Une rougeur subite colora le visage du jeune homme à ces paroles ; un sourire triste plissa ses lèvres pâles ; il serra doucement la main du chef et se laissa retomber sur son hamac en fermant les yeux.

Tout à coup le galop furieux d’un cheval se fit entendre au dehors.

— Bon ! murmura Trangoil Lanec en considérant le blessé, dont la respiration régulière montrait qu’il dormait paisiblement, que va dire don Valentin ?

Il sortit à grands pas et se trouva en face de Valentin.

Le Parisien avait les traits bouleversés par l’inquiétude.

— Chef, s’écria-t-il d’une voix haletante, ce que disent les peones serait-il vrai ?

— Oui, répondit froidement le chef.

Le jeune homme tomba comme foudroyé.

L’Indien l’assit doucement sur un ballot, et se plaçant auprès de lui, il saisit sa main en lui disant doucement :

— Mon frère a beaucoup de courage.

— Hélas ! s’exclama le jeune homme avec douleur, Louis, mon pauvre Louis, mort, assassiné ! Oh ! ajouta-t-il avec un geste terrible, je le vengerai ! C’est seulement pour accomplir ce devoir sacré que je consens à vivre encore quelques jours.

Le chef le regarda un instant avec attention,

— Que dit donc là mon frère ? reprit-il, son ami n’est pas mort.

— Oh ! pourquoi chercher à me tromper, chef ?

— Je dis la vérité, don Luis n’est pas mort, reprit l’Ulmen d’une voix imposante qui fit entrer la conviction dans le cœur brisé du jeune homme.

— Oh ! fit-il avec emportement en se levant d’un bond, il vit, il serait possible !

— Il a reçu deux blessures.

— Deux blessures !

— Oui, mais que mon frère se rassure, elles ne sont pas dangereuses, dans huit jours au plus elles seront guéries.

Valentin resta un instant abasourdi par cette bonne nouvelle, après la catastrophe que les peones et les arrieros lui avaient annoncée.

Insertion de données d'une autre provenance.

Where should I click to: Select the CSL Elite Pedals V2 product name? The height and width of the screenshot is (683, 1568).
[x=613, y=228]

— Oh ! s’écria-t-il en se jetant dans les bras du chef, qu’il serra avec une espèce de frénésie sur sa poitrine, c’est bien vrai, n’est-ce pas ? sa vie n’est pas en danger.

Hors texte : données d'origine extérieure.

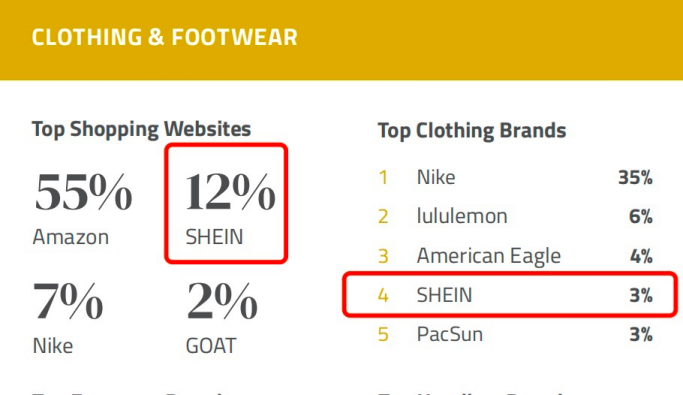Select the Nike label under 7%
The height and width of the screenshot is (395, 683).
pyautogui.click(x=53, y=346)
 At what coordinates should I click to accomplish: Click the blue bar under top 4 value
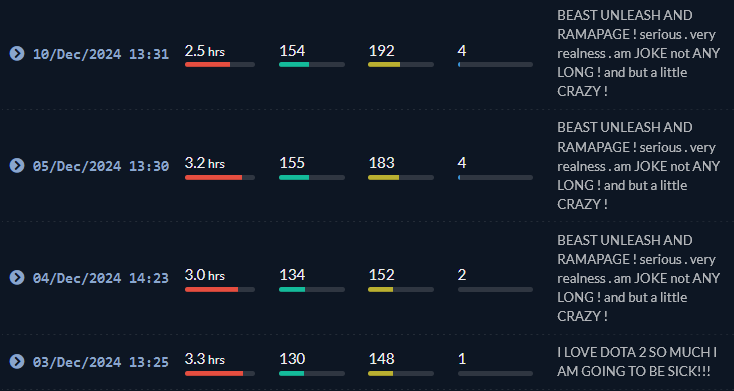(x=495, y=65)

— Non, que mon frère se rassure, la perte du sang lui a seule causé l’état de torpeur dans lequel il est tombé ; je réponds de lui.

— Merci ! merci, chef ! je puis le voir, n’est-ce pas ?

— Il dort.

— Oh ! je ne le réveillerai pas, soyez tranquille, seulement, je veux le voir.

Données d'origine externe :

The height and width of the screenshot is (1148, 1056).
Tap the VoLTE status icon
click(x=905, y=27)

— Voyez-le donc, répondit en souriant Trangoil Lanec.

Valentin entra.

Il regarda un instant son ami, plongé dans un paisible sommeil, se pencha doucement sur lui et déposa un baiser sur son front en disant à voix basse :

— Dors, frère, moi je veille.

Les lèvres du blessé s’agitèrent, il murmura :

— Valentin !… sauve-la !…

Le Parisien fronça le sourcil, et, se redressant :

— Venez, chef, dit-il à Trangoil Lanec, et rapportez-moi dans tous ses détails ce qui s’est passé, afin que je puisse venger mon frère et sauver celle qu’il aime !

Les deux hommes sortirent de la tente.